Mulan · Answer 2 · 2017-07-24T02:28:40.720

@Nina's answer is practical, efficient, and definitely the answer you should be reading. However, these problems are interesting to me and I like thinking about solving them in other ways, even if that means making trades.

Compound data equality in JavaScript

Testing for compound data equality in JavaScript can be a bother

console.log (1 === 1)         // true
console.log ('a' === 'a')     // true
console.log ([1,2] === [1,2]) // false
console.log ({a:1} === {a:1}) // false

This simple-natured equality test can make it somewhat challenging to deal with JavaScript's native Set and Map too

const m = new Map ()
m.set ([1,2], 'hello')
console.log (m.get ([1,2]))                      // undefined
console.log (m.get (Array.from (m.keys ()) [0])) // 'hello'

Bugger! Compound data equality bit us again. m.get cannot find the key [1,2] because the first key (that we set) [1,2] is different from the second key (to get) [1,2] – ie, the two instances of [1,2] are in different memory locations and are therefore considered (by JavaScript) to be inequal (!==)

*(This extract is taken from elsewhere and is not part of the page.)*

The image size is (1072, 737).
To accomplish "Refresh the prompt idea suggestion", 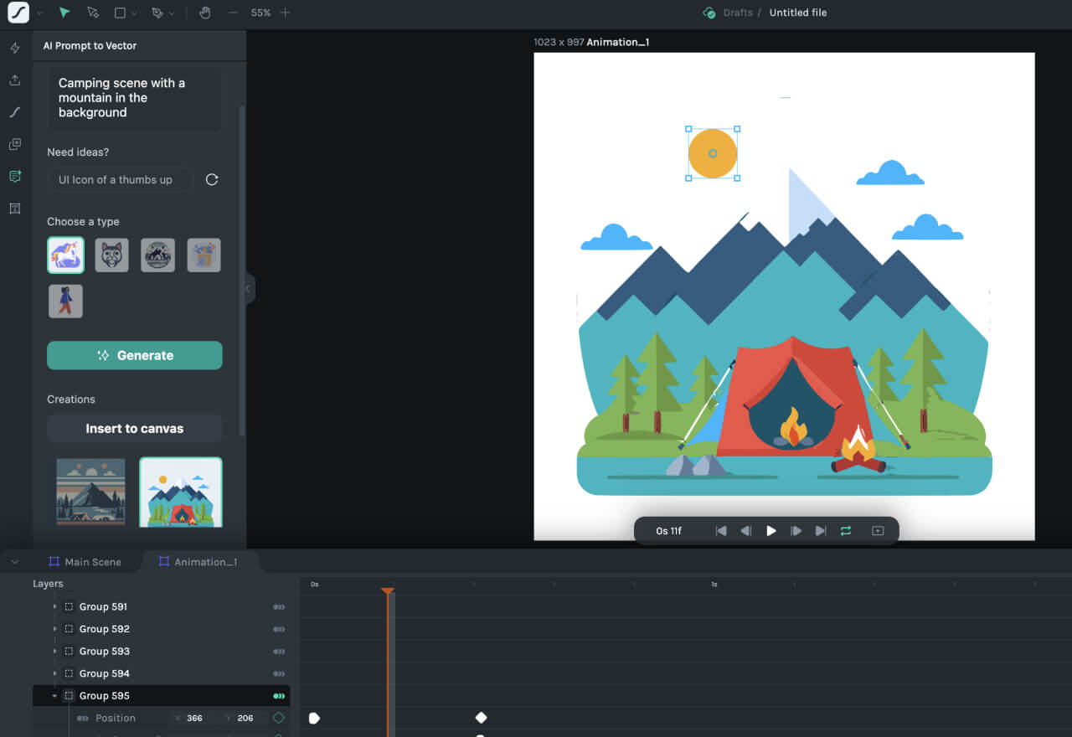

Compound data equality, take 2

We don't have to play by JavaScript's rules, if we don't want to. In this part of the answer, we make our own Dict (dictionary) compound data type that accepts a function that is used to determine key equality

Imagine Dict working something like this

const d = Dict (({a} => a)
d.has ({a:1}) // false
d.set ({a:1}, 'hello') .has ({a:1}) // true
d.set ({a:1}, 'hello') .get ({a:1}) // 'hello'
d.get ({a:2}) // undefined
d.set ({a:2}, 'world') .get ({a:2}) // 'world'

If we had a data type that worked like Dict, then we could easily write the necessary transformation for our data

// our Dict type with custom key comparator
const DictByMake =
  Dict (x => x.make)

const dict =
  data.reduce((d, item) =>
    d.set (item, d.has (item)
      ? d.get (item) .concat ([item])
      : [item]), DictByMake ())

I say if we had a data type like Dict because it's good to be optimistic. Why should I make sacrifices and pick a data type incapable of fulfilling my needs when I don't have to? If a type I need doesn't exist, I can just make one. Thanks in advance, JavaScript !

Below I implement Dict with some consistency to JS's Set and Map – the most notable difference here is Dict is persistent (immutable) (a matter of preference, in this case)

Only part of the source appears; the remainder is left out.